Regarding calling him ‘President’, well I don’t work for him, and I am a citizen of the United States. I, smoke, and anyone else can call him whatever the ‘F’ we want — just like the liberals did with Bush. Deal with it.

Ah, you two little love birds, just kiss and make up now…

What a joke, historically all we’ve had to date are cost overruns with the entire JSF Program which is now firmly on the path to making it to the $1 trillion dollars total program cost as predicted by the GAO in 2009.

I might add that while the F-22 is OPERATIONAL and battle ready, the F-35 continues to waddle down the path to IOC at a glacial pace (if we are lucky) in 2018.

Also I would dispute the notion that the F-35 is a REAL 5th generation fighter, and further that selling this piece of excrement to our allies is somehow going to win us kudos from anyone.

Funny to listen to the senate inquiry into the F-35.

Carter raised the question about why we should believe his estimates now since all the previous ones were rubbish. He claims to have done it properly ‘this’ time.

Then he goes on to call his own estimate for operating costs a joke that nobody would believe. Everybody laughs.

Head of the OT&E confirms that no testing of the flight envelope or any loading has been done just simple take offs fly a loop and land.

The turkey can fly! — well that certainly exceeded test goals.

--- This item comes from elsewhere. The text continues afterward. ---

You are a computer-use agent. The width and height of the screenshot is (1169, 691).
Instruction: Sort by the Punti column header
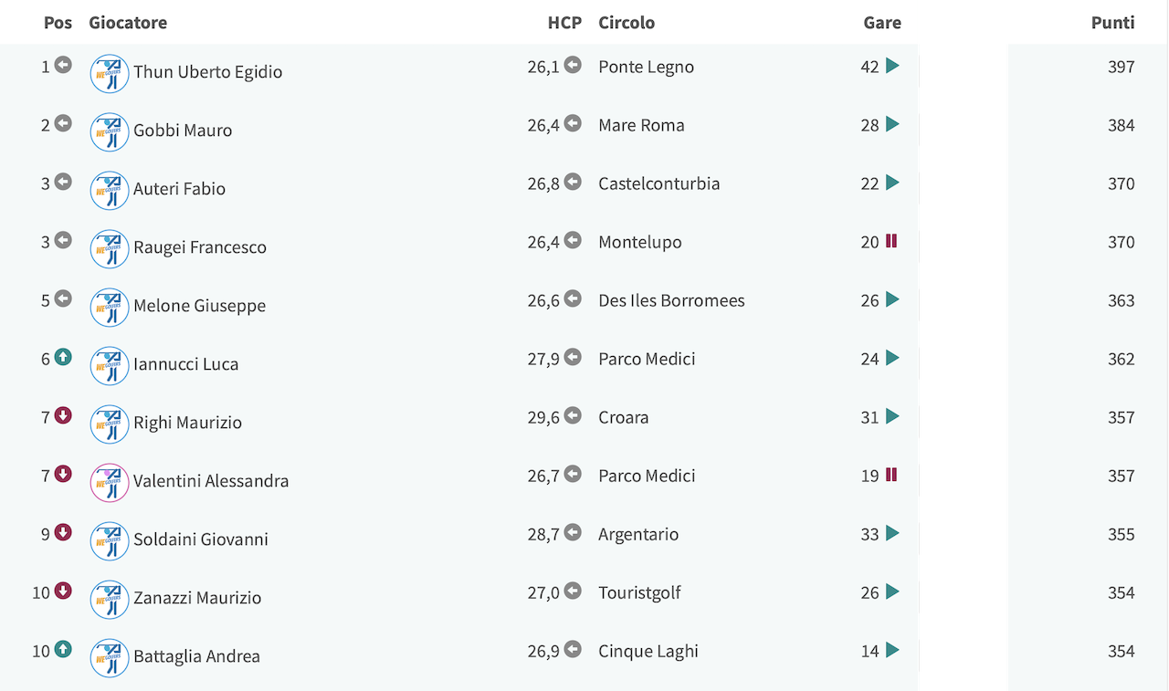tap(1112, 23)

McCain asks who’s going to pay for all the redesign and rework — Cater says Lockheed has no intention of paying a dime let alone sharing the costs.

The aircraft may be BS but the reports are true.

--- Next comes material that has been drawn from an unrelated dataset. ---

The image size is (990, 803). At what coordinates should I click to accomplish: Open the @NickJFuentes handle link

The writer of this article doesn’t seem to think so– take it up with him. Just so I understand what else is the F-35 doing that is A LOT more than taking off and landing? Is it doing any combat related activities? War games exercises? What special information do you have? In all seriousness you could change my mind about this project. Other than basic flight testing what is this aircraft doing?

F-22? The article is about the F-35. Focus.

“You sound like a liberal.” Are you saying that conservatives don’t use ‘-isms’ or ‘-obe’ to tar opponents? I think Grant did back-up his assertions with facts. General Moseley was not forced to retire. He was relieved over nuclear weapons accountability, not the F-22.

Your level is disrespect to the POTUS and USG says more about you than any of your opinions. “They started it” is your justification? Do you realize the contradiction in slamming Grant for having a “liberal” opinion and your open disrespect for the USG? Both are protected by the 1st Amendment.